Curry Paste: Curry means different things all over the world. To a woman in India it means a blend of black mustard seeds, hot chilis, cumin, bay, cinnamon, turmeric, tomatoes prawns coconut milk. To this Cambodian family, it meant coconut milk and chilis, but then galangal, lemongrass, and kaffir lime. When you make curries from scratch, they’re more alive and exciting in flavor than anything pre-packaged in a spice jar or can. When these Cambodian ladies are in a hurry, though, they like to use Maesre brand Red curry past from Thailand as a substitute for theirs. It comes in a small can about the size and shape of a small tuna can.
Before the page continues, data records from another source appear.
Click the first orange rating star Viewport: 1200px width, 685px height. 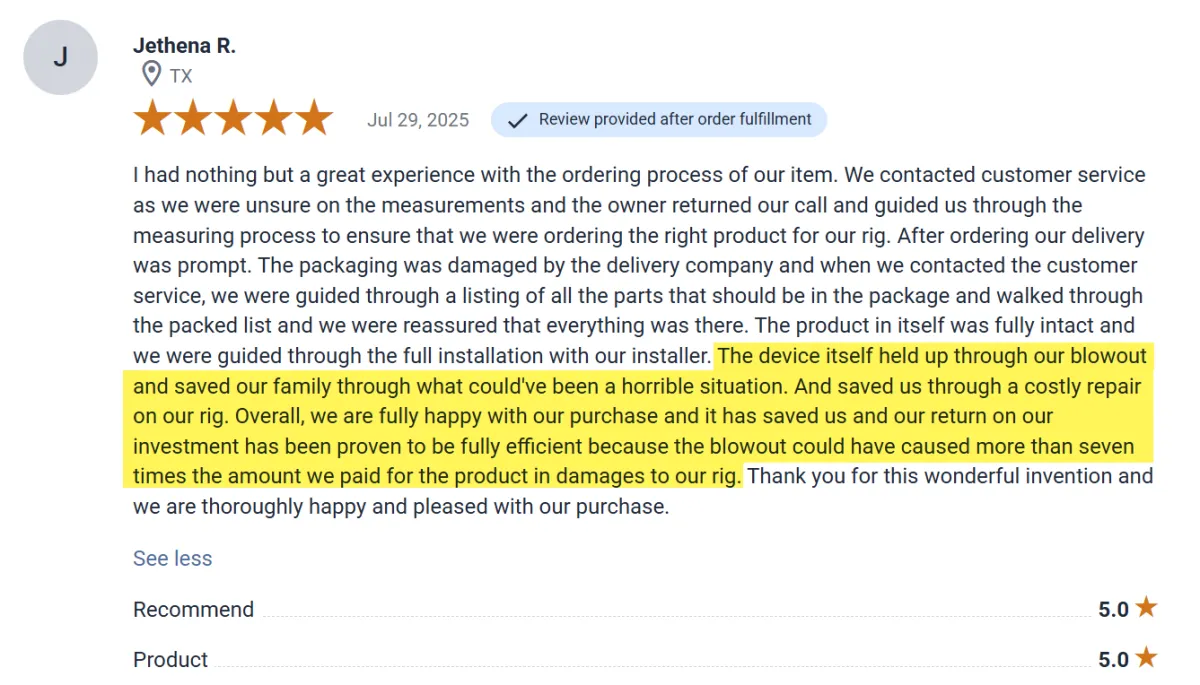pos(153,119)
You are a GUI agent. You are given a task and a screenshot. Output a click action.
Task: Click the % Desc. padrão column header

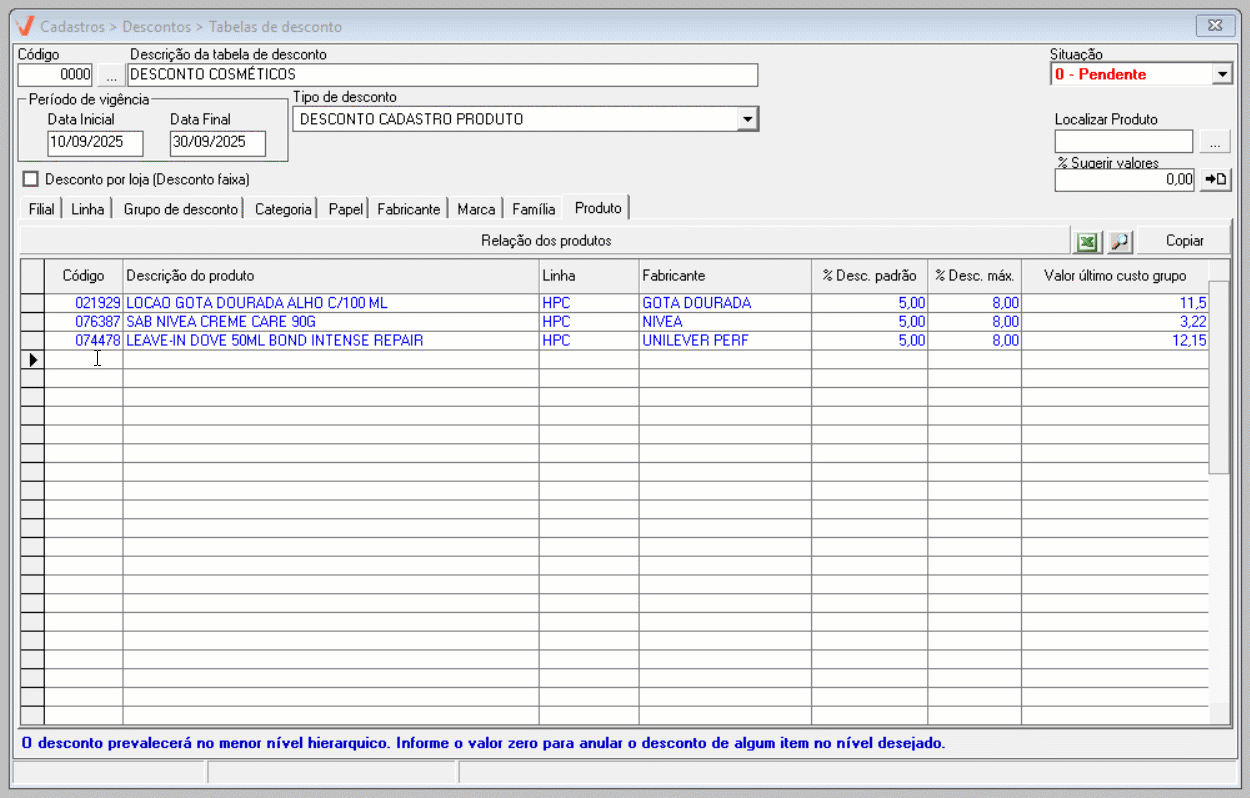tap(868, 276)
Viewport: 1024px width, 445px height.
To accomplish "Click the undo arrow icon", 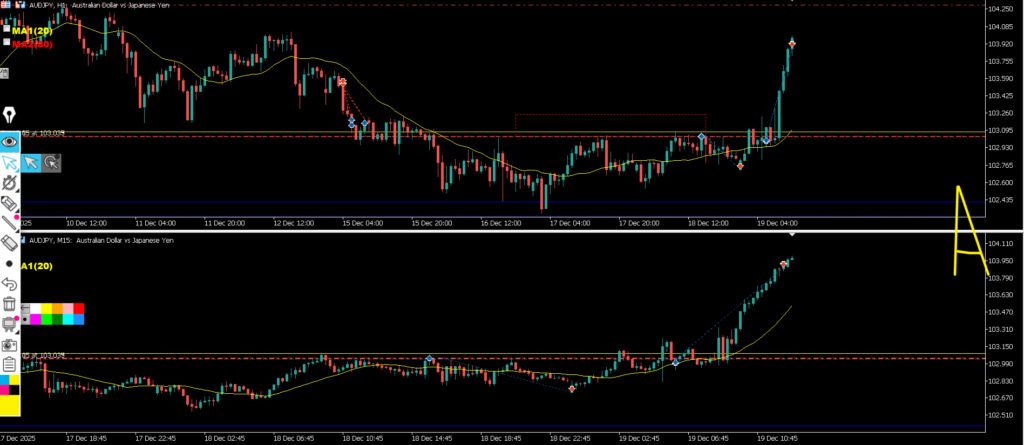I will 10,284.
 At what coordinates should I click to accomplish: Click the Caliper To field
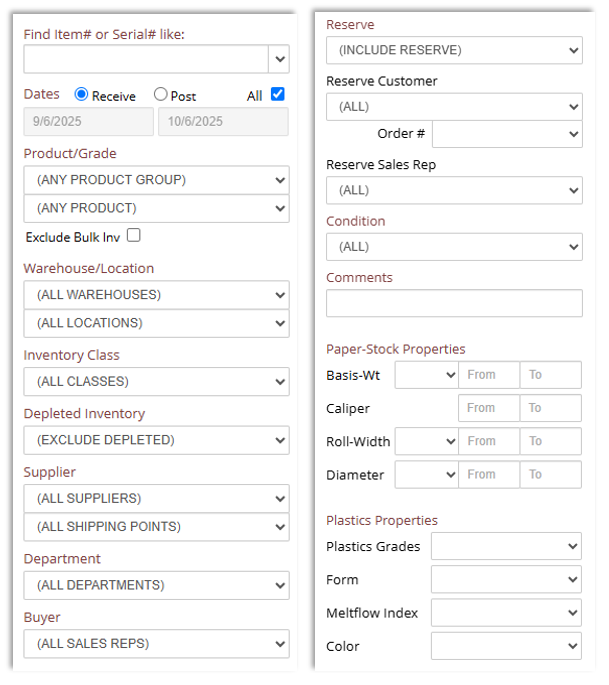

Kaffir Lime Leaves: fragrant, fast moving, healing and warm, Kaffir lime leaves are pure magic. Just split one and breath it in. The plants grow well, I’ve seen first hand many times, as potted plants indoors in Maine. I’m going to try to graft a piece of one and grow it in a pot. If that doesn’t work I’ll have to resort to spending $45 buying in a fancy gardening/home catalogue, where I've seen them sold. Wish me luck!

Galangal. It’s a root that looks like ginger (it’s a relative) but its skin is a warmer tan and mildly shiny compared to its cousin. The flavor is a little less burning hot and a little more floral than ginger. You find it in the refrigerated section.

Green papaya. These are papayas that are not yet soft, ripe, and sweet. They’re green on the outside and hard. You peel the skin off, then use a rippled vegetable peeler (available at Asian markets) or mandolin to make thin strips. Don’t eat the seeds in the center. I don’t know what happens if you do. I think they just taste bad.

Mung Bean Sprouts. I have never seen really fresh sprouts in supermarkets. The ones I’ve found at the immigrant markets are creamy white, perky, clean, and pop in your mouth with freshness. Soak submerged in cold water to wash, then strain before using.

I found all my ingredients for this at Mittapheap World Market (except the banana flower – good luck with that one!) at 61 Washington Ave., Portland, Maine, open 7 days a week 9am-7pm. 207-773-5523. Look for an Asian market in your area, or maybe you can find fresh ingredients to order online these days.